Analysis of the physiological effects of the antibiotic streptozotocin on Escherichia coli K 12 and other sensitive bacteria.

The antibiotic streptozotocin under a variety of growth conditions rapidly and irreversibly inactivates the capacity to divide or to form colonies of a series of sensitive bacteria, containing the phosphoenolpyruvate-dependent sugar-phosphotransferase system. Cells can be sensitized towards the drug by pregrowth in N-acetyl-glucosamine and can be protected by adding this amino-glucoside to the medium. Starvation for energy, especially for phosphoenolpyruvate, or prevention of the induction of a transport system involved in streptozotocin uptake will protect the cells, while a block in protein synthesis does not. The killed cells neither lyse, nor are they transformed into spheroplasts.
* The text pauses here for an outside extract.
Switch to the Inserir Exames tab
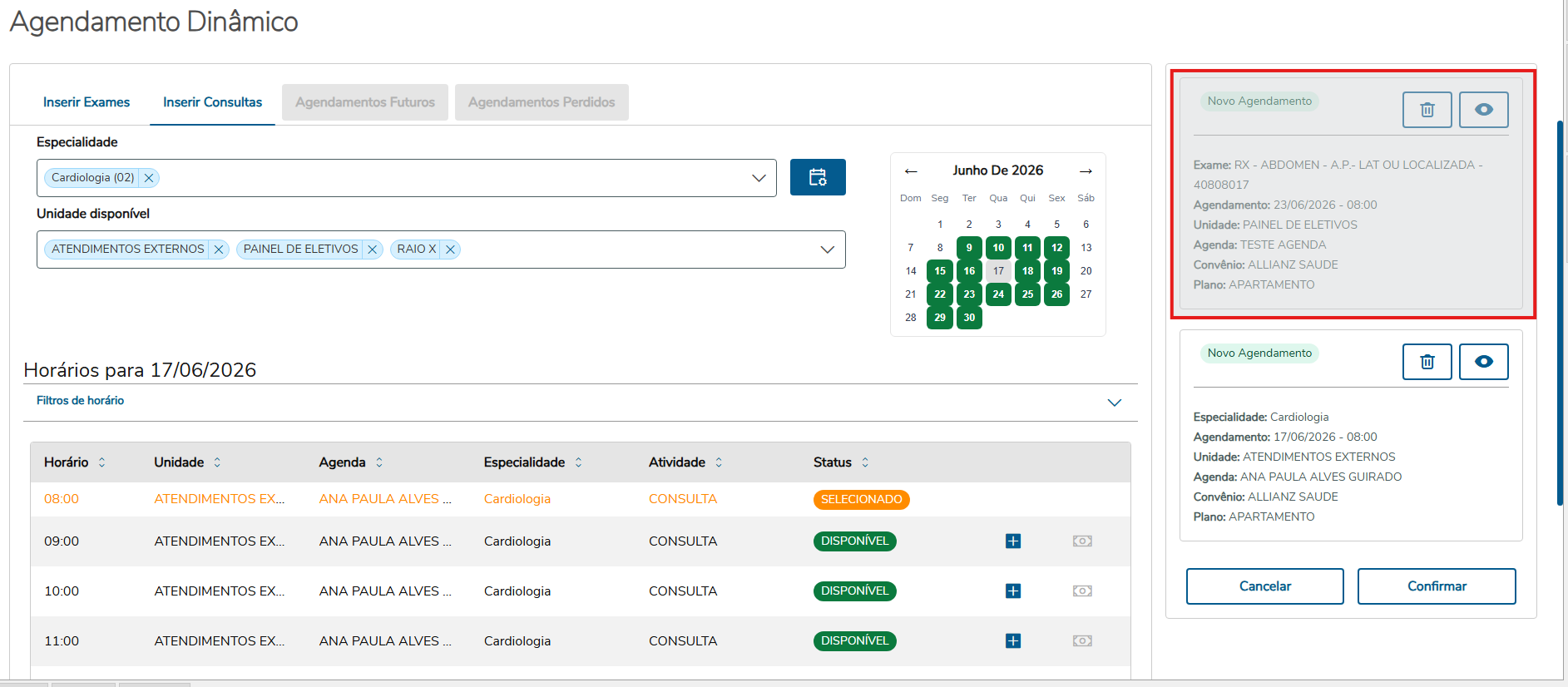The width and height of the screenshot is (1568, 687). (x=87, y=102)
At first, the capacity of such "dead" cells to respire, to swim actively or to keep the cytoplasmic membrane impermeable for small molecules remains intact. Their capacity for over-all RNA and protein synthesis, and for carbohydrate and amino acid uptake by facilitated diffusion or active transport is not affected. However, they loose rapidly their ability to take up carbohydrates by the phosphoenolpyruvate dependent process of group translocation or to synthesize inducible enzymes, e.g. the enzyme beta-galactosidase. These inhibitory effects apparently are caused by the accumulation of phosphorylated, toxic derivatives of the antibiotic and eventually lead to a pronounced bacteriostasis. Killing of the cells seems to be caused by a direct effect of the strongly mutagenic drug on replicating DNA.